» **HOW TO COMPLETE THIS TASK**
Starting at the line that holds "Semiologic Opt-In Front Page (87, 402)", transcribe every line to the end of the data exactly; include no other lines.

» **MATERIAL SHOWN**
################

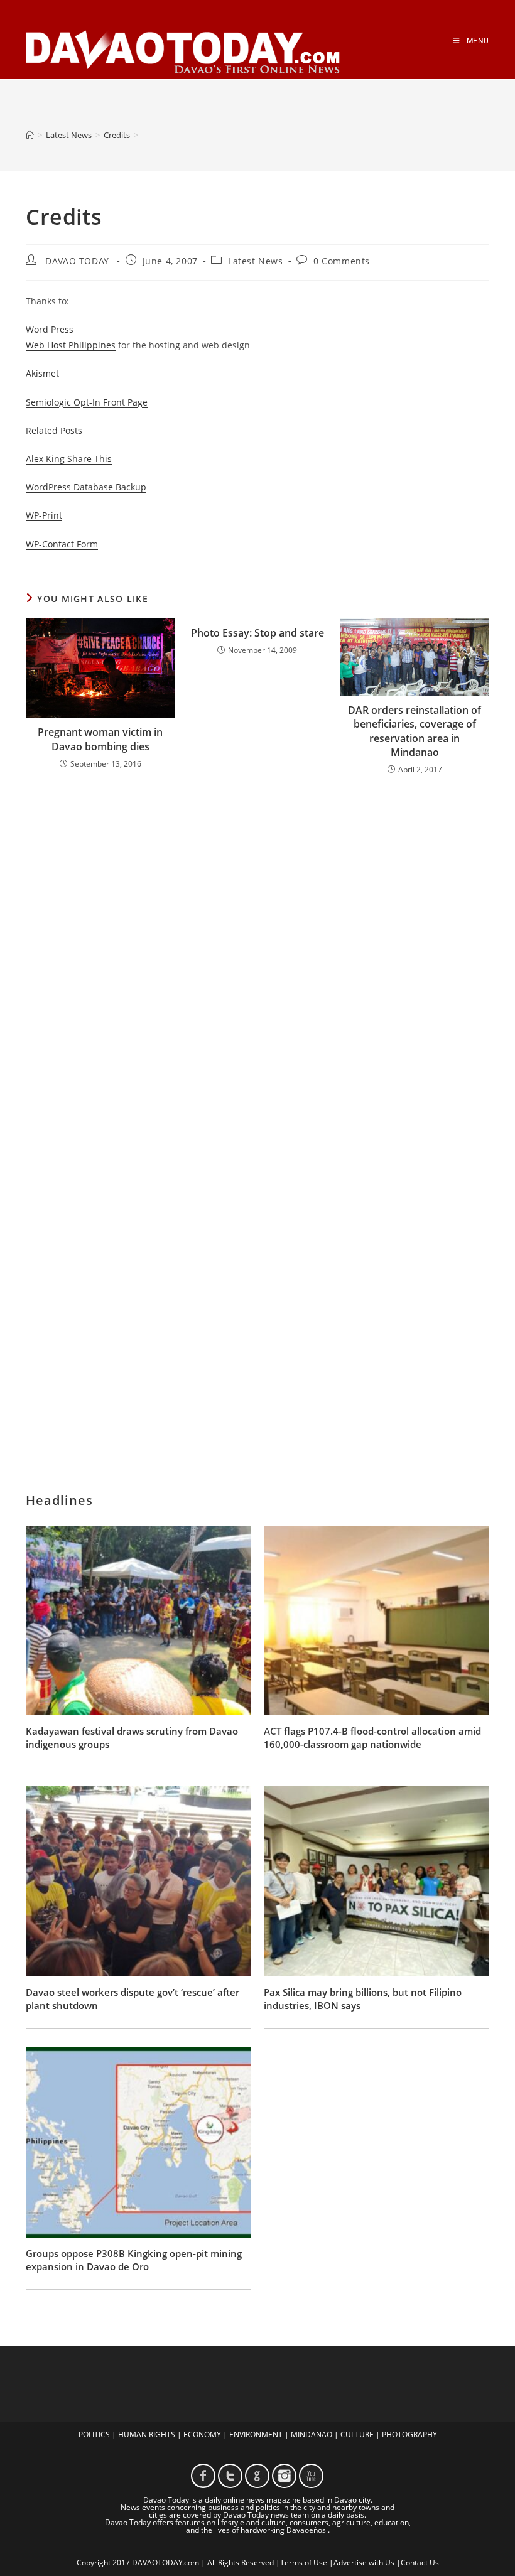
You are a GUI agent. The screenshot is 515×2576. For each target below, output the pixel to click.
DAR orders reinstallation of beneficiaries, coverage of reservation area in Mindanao (414, 731)
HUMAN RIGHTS (146, 2434)
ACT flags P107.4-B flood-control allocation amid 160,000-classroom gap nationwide (372, 1737)
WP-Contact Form (62, 544)
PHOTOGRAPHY (409, 2434)
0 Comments (341, 261)
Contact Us (420, 2562)
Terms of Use (303, 2562)
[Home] (30, 135)
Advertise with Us (363, 2562)
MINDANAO (311, 2434)
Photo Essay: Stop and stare (257, 633)
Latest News (255, 261)
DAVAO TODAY (77, 261)
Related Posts (54, 430)
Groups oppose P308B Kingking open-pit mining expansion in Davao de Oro (134, 2260)
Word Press (49, 329)
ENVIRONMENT (256, 2434)
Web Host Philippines (71, 345)
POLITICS (94, 2434)
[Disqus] (257, 950)
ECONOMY (202, 2434)
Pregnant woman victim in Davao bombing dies (100, 739)
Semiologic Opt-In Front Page (87, 402)
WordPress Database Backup (86, 487)
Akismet (42, 373)
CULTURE (357, 2434)
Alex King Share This (69, 459)
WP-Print (44, 515)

################

» **TASK SOLUTION**
Semiologic Opt-In Front Page (87, 402)
WordPress Database Backup (86, 487)
Akismet (42, 373)
CULTURE (357, 2434)
Alex King Share This (69, 459)
WP-Print (44, 515)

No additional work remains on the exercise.